• EXTRAIT DE PAGE:

▶

Plus l'exécutif s'évertue à soutenir le report modal de la voiture vers les modes de transport collectifs, moins il récolte de recettes. « De budget en budget, nous enregistrerons une perte de recettes en cartes grises de 42 millions d'euros », calcule Sandrine Derville, vice-présidente chargée des finances. « Cette fiscalité carbonée est un non-sens politique, un non-sens budgétaire au regard de nos ambitions en faveur des transitions. »

La refonte du système de dotations est une revendication de longue date mais qui se trouve exacerbée alors que les investissements verts n'ont jamais été aussi importants. L'Etat a de son côté lancé les COP régionales, sortes de comités locaux de la transition écologique, au sein desquelles les exécutifs régionaux vont pouvoir proposer de novelles voies de financement. Le lancement néo-aquitain a eu lieu vendredi 1er décembre à Bordeaux et les idées qui en découleront seront mises sur la table l'été prochain.

« Il y a une rénovation fiscale à mettre en route si, comme le veut le gouvernement, c'est aux régions d'articuler la transition écologique », souhaite Guillaume Riou, vice-président de la région Nouvelle-Aquitaine chargé de la feuille de route Néo Terra. « On doit inventer une fiscalité qui aujourd'hui n'existe pas. »

◀

• ENREGISTREMENTS FOURNIS:
▶

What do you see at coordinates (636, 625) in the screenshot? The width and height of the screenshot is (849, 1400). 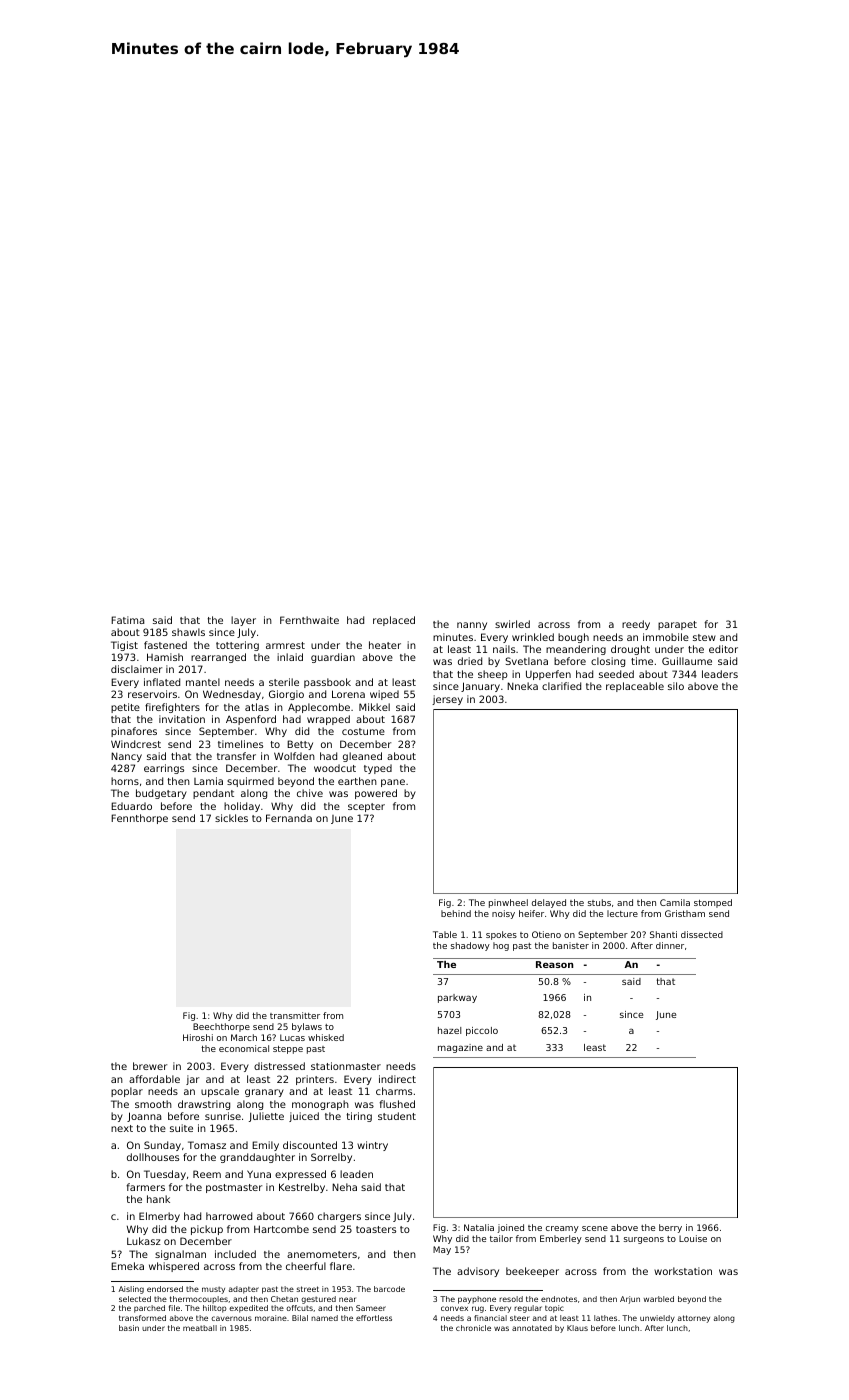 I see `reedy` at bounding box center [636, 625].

◀
▶

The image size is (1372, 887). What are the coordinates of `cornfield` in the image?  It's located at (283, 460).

◀

• TRAVAIL DEMANDÉ:
1. Reproduisez le passage de l'extrait sur la fiscalité des régions compris entre « La refonte du » et « table l'été prochain. », bornes incluses.
2. Répondez aux questions suivantes d'après l'extrait sur la fiscalité des régions :
(a) À combien Sandrine Derville chiffre-t-elle la perte de recettes en cartes grises ?
(b) Quand et dans quelle ville le lancement néo-aquitain des COP régionales a-t-il eu lieu ?
(c) De quelle feuille de route Guillaume Riou est-il chargé ?
3. Rédigez la suite de l'extrait sur la fiscalité des régions, à partir de sa dernière phrase.

• RÉPONSES PAR TÂCHE:
1.
La refonte du système de dotations est une revendication de longue date mais qui se trouve exacerbée alors que les investissements verts n'ont jamais été aussi importants. L'Etat a de son côté lancé les COP régionales, sortes de comités locaux de la transition écologique, au sein desquelles les exécutifs régionaux vont pouvoir proposer de novelles voies de financement. Le lancement néo-aquitain a eu lieu vendredi 1er décembre à Bordeaux et les idées qui en découleront seront mises sur la table l'été prochain.

2.
(a) 42 millions d'euros.
(b) Le vendredi 1er décembre, à Bordeaux.
(c) La feuille de route Néo Terra.

3.
Jeunesse et transports au menu de 2024

Face aux contraintes, l'exécutif régional choisit de maintenir le niveau d'investissement à plus d'1,1 milliard d'euros, comme en 2023, mais en régulant les emprunts. Ceux-ci vont passer de 780 à 620 millions d'euros, soit une baisse de -17 %. La Région est contrainte de réduire la voilure puisque l'inflation pèse toujours pour 80 millions d'euros de dépenses supplémentaires par rapport au budget prévisionnel 2022 et les frais financiers, liés aux taux d'intérêts élevés, ont bondi quant à eux de 20 millions d'euros. Au total, l'épargne brute de la collectivité va diminuer de -4 %.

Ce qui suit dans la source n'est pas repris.